4 oz. pork (or chicken, thinly sliced; 110g)
2 tablespoons cornstarch (plus 1/2 teaspoon)
1 1/2 pounds eggplant (680g, preferably Chinese/Japanese eggplant)
1 1/2 cups canola oil for frying (350 ml, plus 1 tablespoon)
3 slices ginger (minced)
4 cloves garlic (smashed and chopped)
2 scallions green parts and white parts separated and chopped
1 oz. Chinese salted fish (30g, deboned and minced; may substitute anchovy fillets)
1 teaspoon sugar
1 teaspoon Chinese black vinegar (look for the yellow bottle labeled, “Chinkiang Vinegar”)
1 teaspoon dark soy sauce
4 teaspoons light soy sauce
1/2-3/4 cup water (depending on how hot your stove can get and how quickly the liquid cooks off)
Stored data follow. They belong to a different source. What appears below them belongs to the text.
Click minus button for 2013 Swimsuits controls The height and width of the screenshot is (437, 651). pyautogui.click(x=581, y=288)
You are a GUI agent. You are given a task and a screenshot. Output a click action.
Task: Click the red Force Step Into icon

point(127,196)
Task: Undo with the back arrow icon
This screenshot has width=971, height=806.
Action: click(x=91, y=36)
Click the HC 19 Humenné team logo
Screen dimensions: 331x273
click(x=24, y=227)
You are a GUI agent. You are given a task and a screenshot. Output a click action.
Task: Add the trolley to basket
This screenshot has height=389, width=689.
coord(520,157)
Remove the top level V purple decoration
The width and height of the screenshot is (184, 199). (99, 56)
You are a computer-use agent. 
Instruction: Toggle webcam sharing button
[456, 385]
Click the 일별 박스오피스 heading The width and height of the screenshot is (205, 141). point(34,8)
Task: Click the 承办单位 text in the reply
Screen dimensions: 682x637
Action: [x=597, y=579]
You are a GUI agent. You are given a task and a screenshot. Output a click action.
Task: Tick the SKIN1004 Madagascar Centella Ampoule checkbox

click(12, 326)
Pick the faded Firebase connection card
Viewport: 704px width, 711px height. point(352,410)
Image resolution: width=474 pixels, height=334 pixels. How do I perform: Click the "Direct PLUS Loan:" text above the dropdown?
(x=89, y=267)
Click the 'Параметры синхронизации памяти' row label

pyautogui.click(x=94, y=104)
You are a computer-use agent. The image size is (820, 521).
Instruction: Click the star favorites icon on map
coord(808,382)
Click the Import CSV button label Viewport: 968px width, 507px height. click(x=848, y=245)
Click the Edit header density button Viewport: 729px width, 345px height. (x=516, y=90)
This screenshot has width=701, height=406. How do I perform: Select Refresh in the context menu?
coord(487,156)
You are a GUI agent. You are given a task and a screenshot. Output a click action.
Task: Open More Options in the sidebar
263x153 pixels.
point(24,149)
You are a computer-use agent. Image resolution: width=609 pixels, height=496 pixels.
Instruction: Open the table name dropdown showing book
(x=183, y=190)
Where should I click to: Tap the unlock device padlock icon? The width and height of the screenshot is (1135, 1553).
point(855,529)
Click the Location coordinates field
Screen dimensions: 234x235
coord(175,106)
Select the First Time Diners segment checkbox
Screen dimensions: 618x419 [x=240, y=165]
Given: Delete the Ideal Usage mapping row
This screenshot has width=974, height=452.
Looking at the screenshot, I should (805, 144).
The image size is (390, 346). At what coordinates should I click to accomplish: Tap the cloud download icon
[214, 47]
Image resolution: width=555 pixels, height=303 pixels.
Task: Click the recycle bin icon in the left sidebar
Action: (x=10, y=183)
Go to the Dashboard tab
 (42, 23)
Toss your pork (or chicken) with 1/2 teaspoon cornstarch and set aside. Wash the eggplants and dry them off with a clean kitchen towel. Trim off the ends, and cut the eggplant into 2-inch x 1/2-inch pieces. Add the eggplant pieces to a large zip top bag and toss with 2 tablespoons cornstarch until evenly coated.

Heat 1 1/2 cups canola oil in a small pot (the oil should be about 3/4-inch deep) over medium heat. To test the oil temperature, stick a bamboo or wooden chopstick in the oil. If you see a good deal of bubbles forming around the chopstick, the oil is ready for frying. Fry the eggplant in batches, cooking each batch for about 2 minutes. Drain on paper towels and set aside.

Heat 1 tablespoon oil in your wok over medium heat. Add the ginger, garlic and the white parts of the scallions. Cook for 30 seconds, and then add the pork (or chicken) and the salted fish (or anchovies). Stir-fry until the meat is cooked through. Now add the eggplant, sugar, vinegar, dark soy sauce, light soy sauce, and the green parts of the scallion. Also add 1/2 cup water.

Turn up the heat to high and mix everything together. Because of the cornstarch used to coat the eggplant, the liquid should thicken into a sauce. Add a little more water if necessary to reach the desired sauce consistency. This dish should have some sauce, but shouldn’t be swimming in liquid. Also, remember not to cook the eggplant for too long; it shouldn’t lose its shape. Once the sauce is thickened, serve with steamed rice!